Arroz con frijoles
Una de las novedades que pretendo tenga esta página, que algunos ya me habéis solicitado, y que el hecho de tener como elemento original el idioma castellano hace casi obligatoria, es la de incluir una sección con las letras de las canciones de Bob Marley en castellano. Mi intención es empezarla pronto, hacerla poco a poco y solicitar vuestra cooperación.
Ahora bien, independientemente de la más o menos correcta traducción del inglés al castellano, enfrentarse con los textos de Bob supone un duro problema. Y no me refiero a la particular jerga de los rastas o al modo tan peculiar de hablar de los jamaicanos. O, al menos, no sólo a eso.
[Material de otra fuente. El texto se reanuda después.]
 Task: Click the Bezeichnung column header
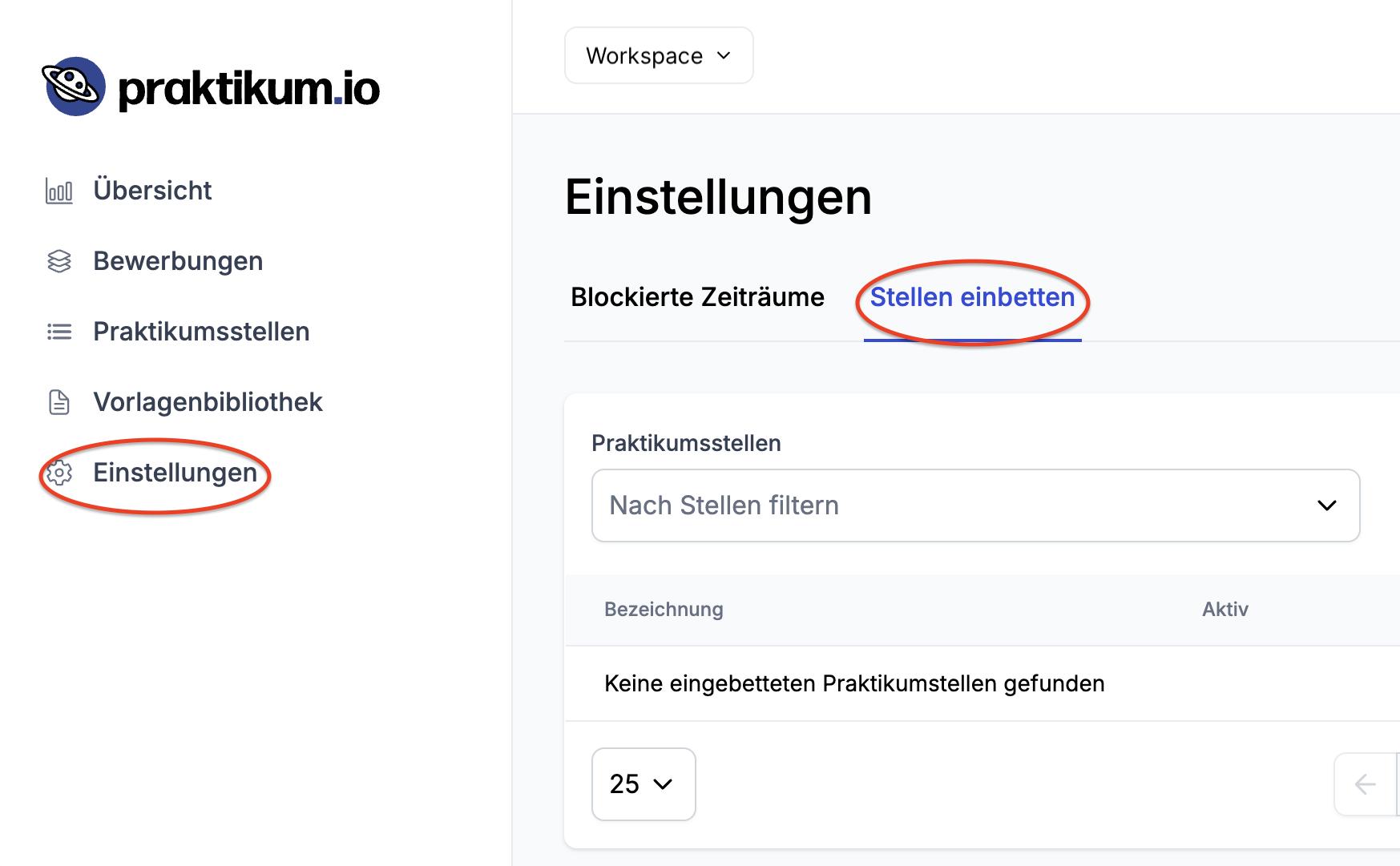click(664, 610)
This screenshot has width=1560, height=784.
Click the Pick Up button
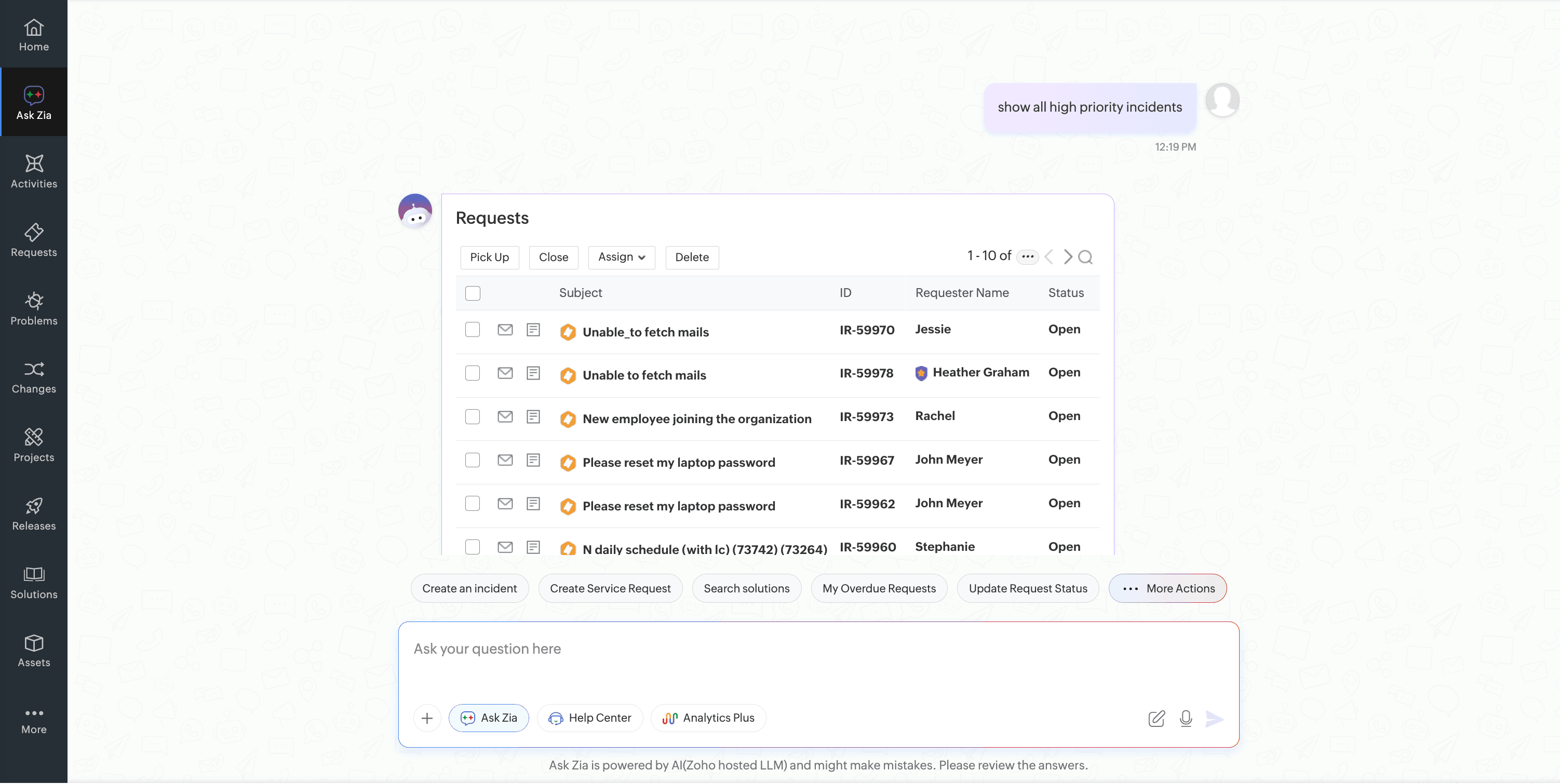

De todos es sabido que Bob Marley solía basarse en la realidad que lo rodeaba para hacer sus canciones. Allí entraban refranes, historias y hasta personajes que sólo los jamaicanos, y a veces unos pocos de ellos, eran capaces de entender. Es allí, o en la Biblia, donde tenemos que buscar el significado de muchos textos. Hoy os quiero enseñar un ejemplo.
“No olvidaré nunca, de ninguna manera, que crucificaron a Jesucristo. No olvidaré nunca, de ninguna manera, que vendieron a Marcus Garvey por arroz”. A algunos os sonará el texto. Es el inicio de la primera estrofa de “So much things to say”.
Puesto así, parecerá que ya está traducido, pero seguro que se entiende mejor si…
En 1930, Marcus Garvey, que llevaba dos años en Jamaica tras ser expulsado de Estados Unidos, era un auténtico problema para el Gobernador. Líder de la mayoría natural, pobre y negra, era un claro candidato para la alcaldía de Kingston, pero perdió las elecciones ante un hombre de paja del gobernador, un tal George Seymour Seymour. Ni las presiones, ni la prisión, parecían que podían dar al traste con la más que previsible victoria de Garvey. Sin embargo, una última maniobra de Seymour inclinó la balanza hacia su lado: su victoria se iba a celebrar con un gran banquete para los desarrapados de los ghettos a base de carne de vaca, arroz y frijoles. Dicen que todavía los más viejos de Trenchtown suelen murmurar con desprecio lo de “vendieron a Marcus Garvey por un plato de arroz con guisantes”.
Hubo en Trenchtown una vieja vendedora ambulante que jamás en su vida vendió a la vez arroz y frijoles, debido a la traición.